We had two issues with this:
- Every CICS region with RLS=Y in the SIT (and any other address space 'registering' to RLS) must respond to the QUIESCE and UNQUIESCE. Our site had a lot of CICS regions for different applications. So, an issue with a CICS region for another application could possibly affect our processing.
- Our application relied on CICS files being open. After an UNQUIESCE, the files would remain closed until the first access, causing our application problems.
Because of this, we chose to use the EXEC CPSM PERFORM SET OBJECT CLOSE to close the file to all CICS region, and EXEC CPSM PERFORM SET OBJECT OPEN to open them again.
Part 3: Implementation
We did this in waves: starting with a couple of files, and having waves of up to 60 files at times. Each wave was done like this:
- Get baseline performance data.
- Phase 1: make files 'RLS-ready': redefine with an RLS storage and data class. We also specified our new shared forward recovery logstream in the DEFINE CLUSTER definition.
- Performance check.
- Phase 2: change FCT to open in RLS mode.
- Performance check.
This was obviously done while our application was still running in a single CICS region. Once completed, we could start the second CICS region to share these files.

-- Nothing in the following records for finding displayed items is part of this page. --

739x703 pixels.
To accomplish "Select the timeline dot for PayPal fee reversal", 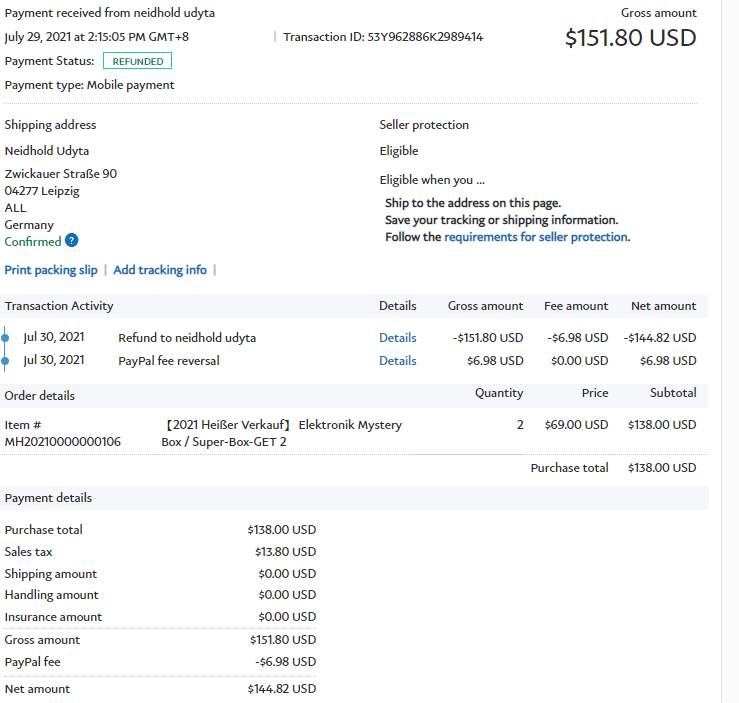I will pyautogui.click(x=6, y=361).
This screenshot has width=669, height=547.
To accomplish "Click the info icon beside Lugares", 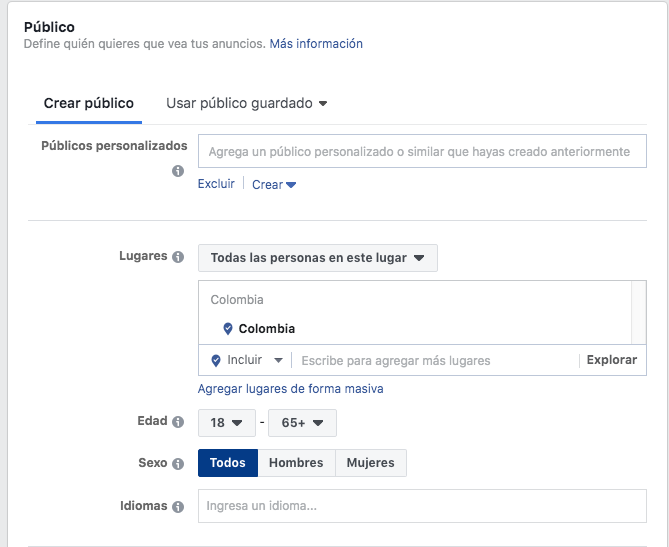I will click(178, 257).
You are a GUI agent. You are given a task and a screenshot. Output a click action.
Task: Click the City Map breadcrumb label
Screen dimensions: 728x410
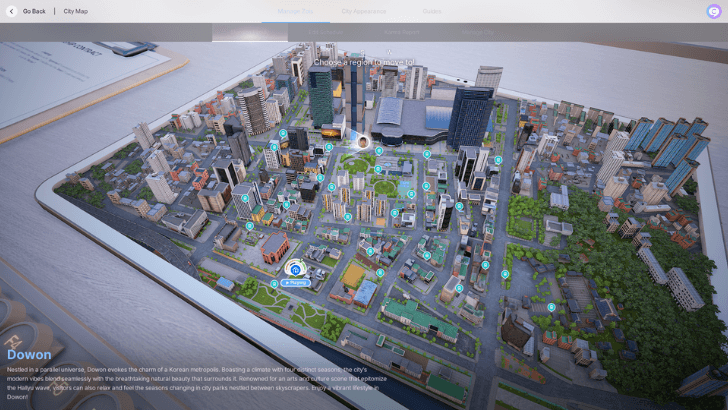76,11
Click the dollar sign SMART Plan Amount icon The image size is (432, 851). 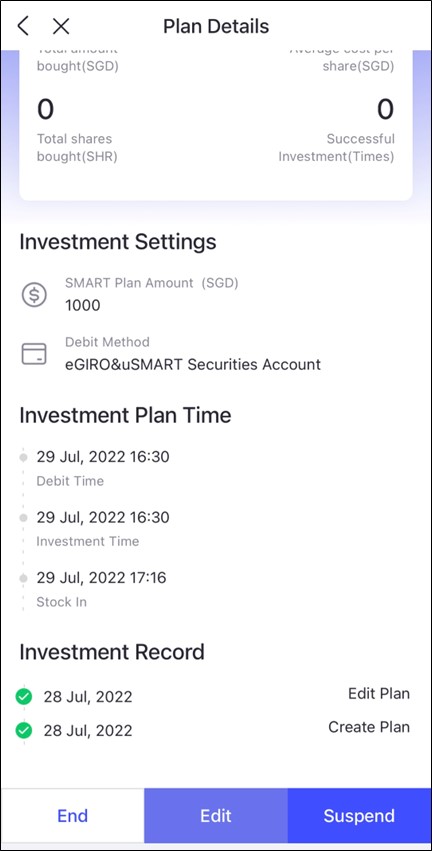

We were very concerned with performance. Our application used VSAM heavily, with some very high add/update rates. You'll have seen that we did performance checks throughout the process. We discuss how we did this in our partner article.
Wasn't that simple, was it? I was surprised at the number of issues that had to be considered. Not just a simple change of storage class, and FCT change.
But it didn't end there. We were very concerned about performance, and spent a lot of time monitoring performance as the files were converted to RLS. We cover this in more detail in our article Comparing CICS/VSAM Performance With and Without RLS
We also found a few problems that we didn't expect as we moved to RLS. We will talk more about these in our follow-on article next issue.